The SSC asked for a refined indicator of net revenue to better proxy for profitability. In what follows I provide an overview of the analysis conducted, per SSC recommendations. Specifically, I present a net revenue assessment (gross revenue minus trip costs, for federally reporting trips), profitability ratio (gross revenue for all trips divided by trip costs), and cointegration analysis of gross revenue and fuel prices, by ecological production unit between the years 2000 - 2023. The aim of this document is to provide information sufficient for the SSC to select a preferred indicator to present within the MAFMC's State of the Ecosystem Report and Ecosystem Approach to Fishery Management Risk Assessment. All dollar values are reported in $2023 real values.

Two important notes on the analysis: The underlying data does not currently include information for trips in which there is a valid trip report but no corresponding dealer report. In addition, the algorithm currently employed to assign trips to region fished differs slightly than the algorithm used in the formal State of the Ecosystem Report. Both of these issues will look to be addressed in the coming year. This analysis will therefore differ from the final indicators developed, but should suffice for decision-making with respect to the overarching methodologies to employ.

## Cost Coverage

As background, Figure \@ref(fig:coverage) presents an overview of gross revenue from federal trips, for which costs can be calculated, versus gross revenue for which trip costs cannot be computed. A number of issues are highlighted by the graphs. First, the coverage varies substantially by ecological production unit, with Georges Bank having highest percentage of gross revenue covered. The Mid-Atlantic Bight shows substantial interannual variability in coverage, with costs covering between 50\% and 75\% of total gross revenue generated in most recent years. Second, and in particular for the Mid-Atlantic, the gross revenue for federally permitted trips presents different trends than the the gross revenue by non-federally permitted trip. This suggests different production functions between the two fleet segments, and thus inappropriateness of imputing costs from a model based on federally permitted trips onto non-federally permitted trips.
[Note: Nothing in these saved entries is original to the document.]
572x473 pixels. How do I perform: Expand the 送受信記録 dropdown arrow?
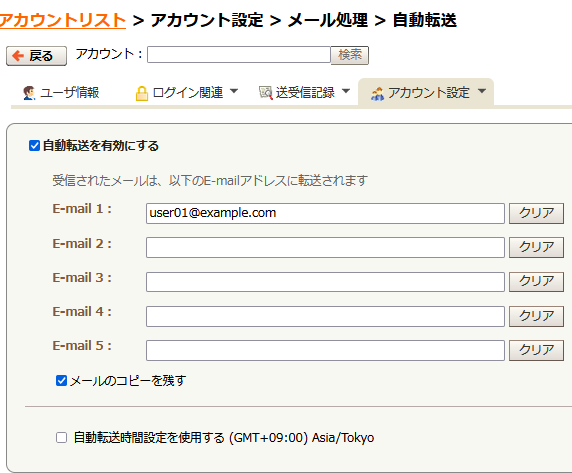346,91
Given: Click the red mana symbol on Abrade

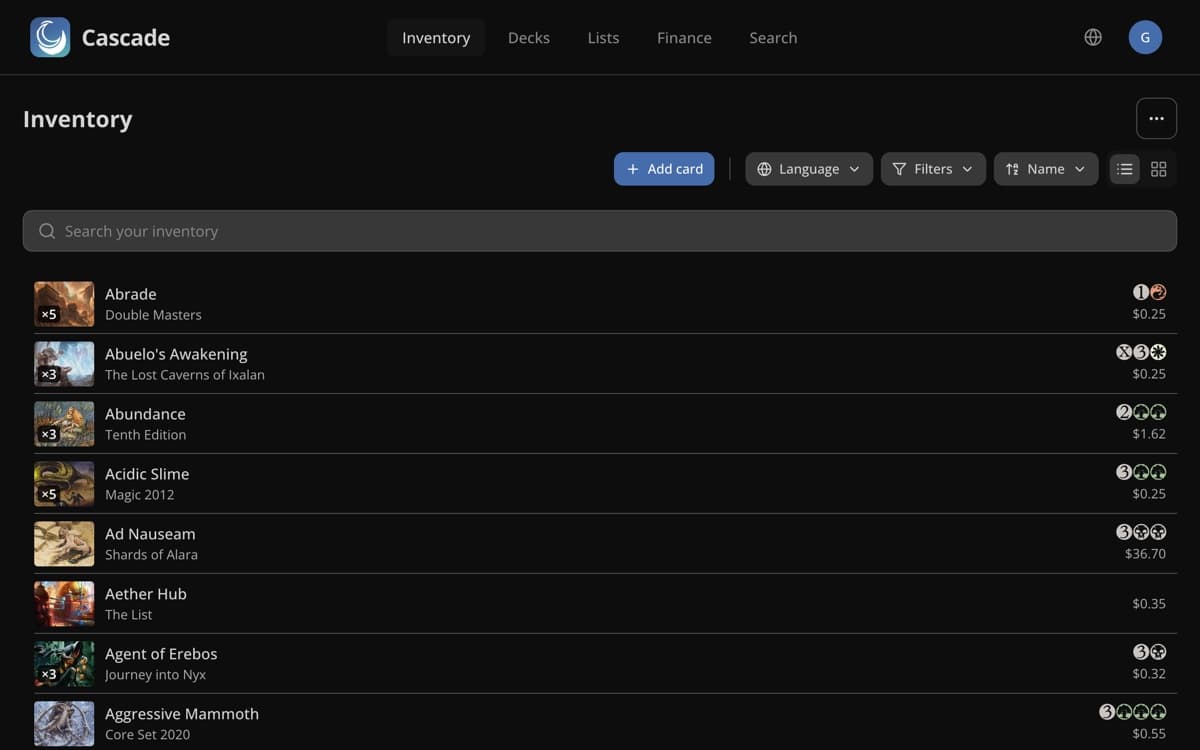Looking at the screenshot, I should pyautogui.click(x=1158, y=293).
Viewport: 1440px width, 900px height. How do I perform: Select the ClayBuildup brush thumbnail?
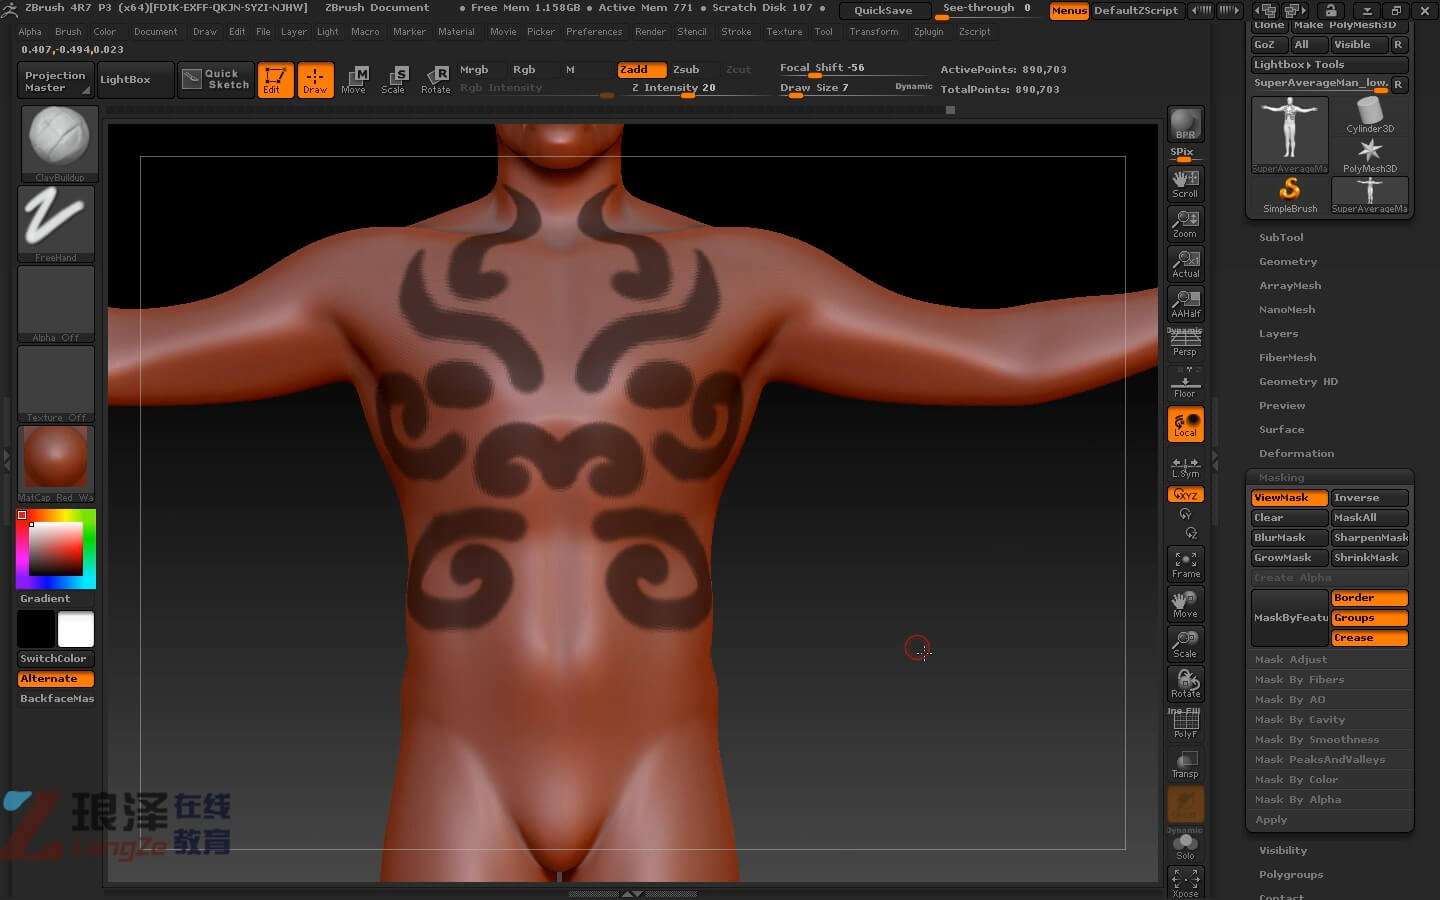click(x=58, y=141)
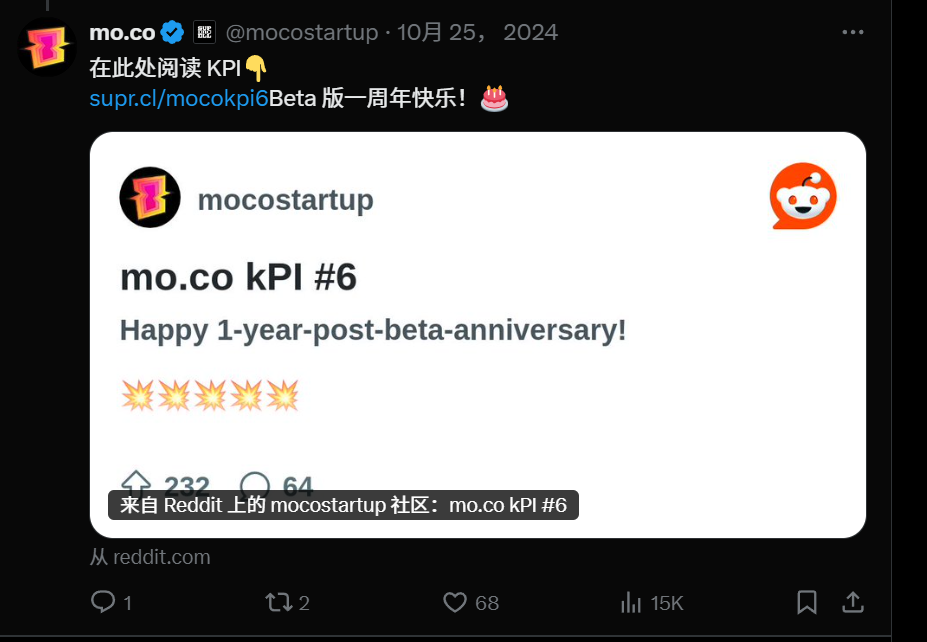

```{r coverage, fig.cap="Gross revenue grouped by federally permitted and non-federally permitted trips, by region.", warnings=FALSE, comment=FALSE,error=FALSE, message=FALSE}
Cost_Coverage <- CAMS_Trip_Revenue %>%
mutate(Missing= "Net Revenue Possible",
Missing= ifelse(is.na(Real_Cost),"Missing Costs", Missing)) %>%
group_by(EPU,Missing,YEAR) %>%
dplyr::summarise(Total_revenue=sum(Real_Revenue,na.rm = TRUE)) %>% ungroup()
ggplot(Cost_Coverage,aes(x=YEAR,y=Total_revenue/1000000,colour=Missing))+
geom_line(stat="identity")+facet_wrap(vars(EPU), scales="free_y")+ expand_limits(y = 0)+ theme(axis.text.x = element_text(angle=90, hjust=1))+labs(y="Total Revenue ($2023 Million)",x="Year")
```

## Net Revenue

Figure \@ref(fig:coverage) presents the summed net revenue estimates for federally permitted trips. Again, there is substantial heterogeneity and variability in net revenue across regions. Apart from a slight uptick between 2019 - 2020, there has been a steady decline in net revenue within the Mid-Atlantic since 2016, with 2023 representing the lowest net revenue estimate of the series.
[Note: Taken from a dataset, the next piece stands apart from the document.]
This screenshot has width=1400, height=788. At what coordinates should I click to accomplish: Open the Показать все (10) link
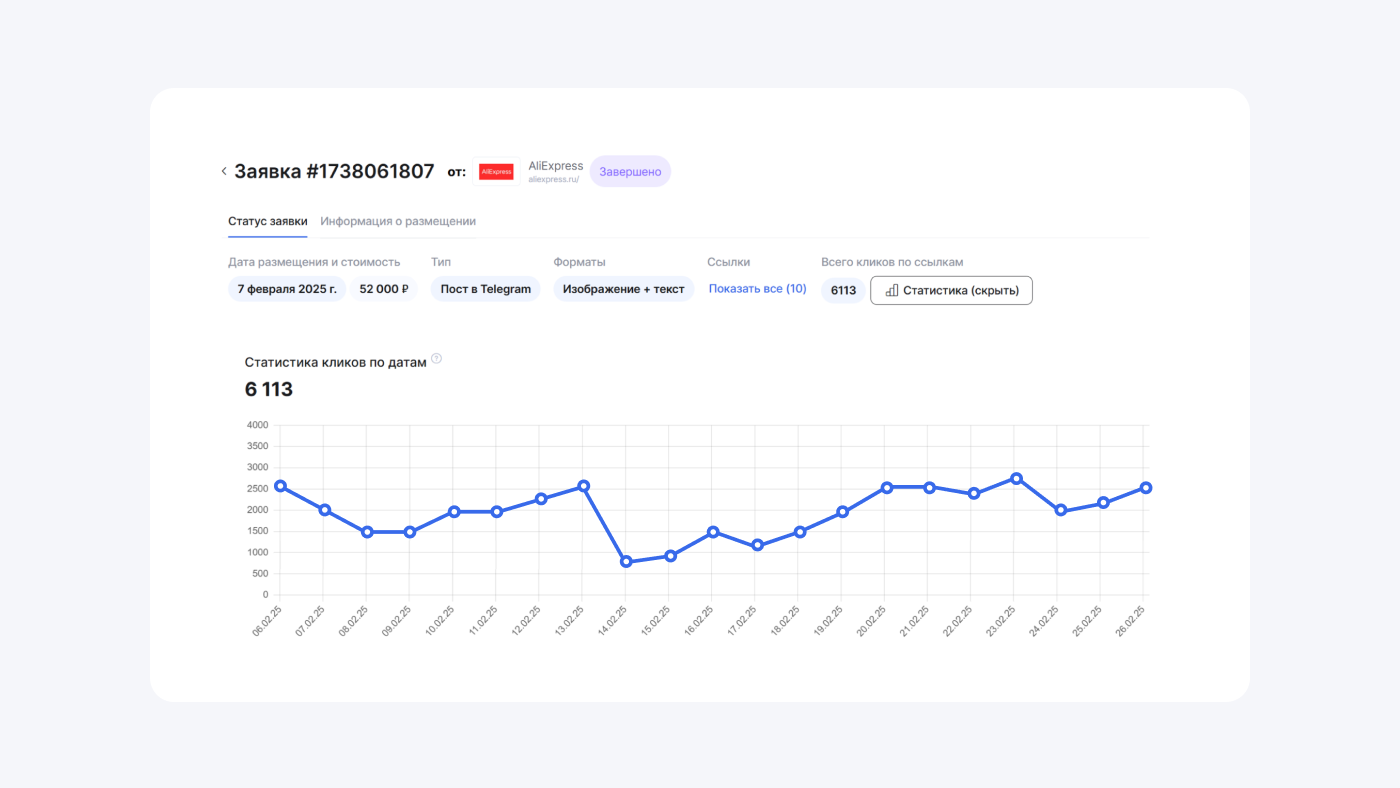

```{r netrev, echo=FALSE, fig.cap="Net revenue generated by federally permitted trips."}
Net_revenue <- CAMS_Trip_Revenue %>%
filter(!is.na(VTR_TRIPID)) %>%
group_by(YEAR, EPU) %>%
dplyr::summarise(Net_Revenue =sum(Net_Revenue, na.rm=TRUE)) %>% ungroup()
#Useful plots
ggplot(Net_revenue, aes(x=YEAR,y=Net_Revenue/1000000))+
geom_line()+facet_wrap(vars(EPU), scales="free_y")+ expand_limits( y = 0)+labs(y="Net Revenue ($2023 Million)",x="Year")
```
```{r netrev_violin, echo=FALSE, include=FALSE}
ggplot(CAMS_Trip_Revenue %>%
filter(!is.na(VTR_TRIPID)), aes(x=as.factor(YEAR),y=Net_Revenue, fill=as.factor(YEAR)))+
geom_violin(show.legend = FALSE)+facet_wrap(vars(EPU), scales="free_y")+ theme(axis.text.x = element_text(angle=45, hjust=1))
```
Although net revenue is the most-oft assessed metric of profitability in fisheries management, the fact that 25-50\% of trip revenue is excluded from this analysis has been a serious deficiency pointed out by both the SSC and Council, particularly through its Ecosystem and Ocean Planning Committee. As such, two additional analyses are presented in what follows. First, we present a "profitabilty index", which in this case is a ratio of gross revenue to estimated costs. This indicator is common in the benchmarking literature [@balk_residual_2003], despite the ratio not being unique across combinations of revenue and costs.

In this application, we generate three separate indexes of performance: Revenue, Cost, and Profit. The Revenue index is the sum of gross revenue from both federally permitted and non-federally permitted trips by region, normalized by the arithmetic mean gross revenue across regions in 2000, the first year of the series. The Cost index is the geometric mean of the normalized trip-level costs by region, with normalization based on the arithmetic average cost across all federally permitted trips. The trip level normalization ensures the index can be compared across regions, abstracting away from the issue of scale and downweighting outliers, as is standard in the literature [e.g. @walden_profits_2022]. The final Profit index is the ratio of Revenue and Cost indices. The implicit assumption embedded in the Cost and Profit indices is that average costs in the federally permitted fleet adequately proxies for non-permitted fleet costs, a tenuous assumption given the trends seen in figure \@ref(fig:coverage).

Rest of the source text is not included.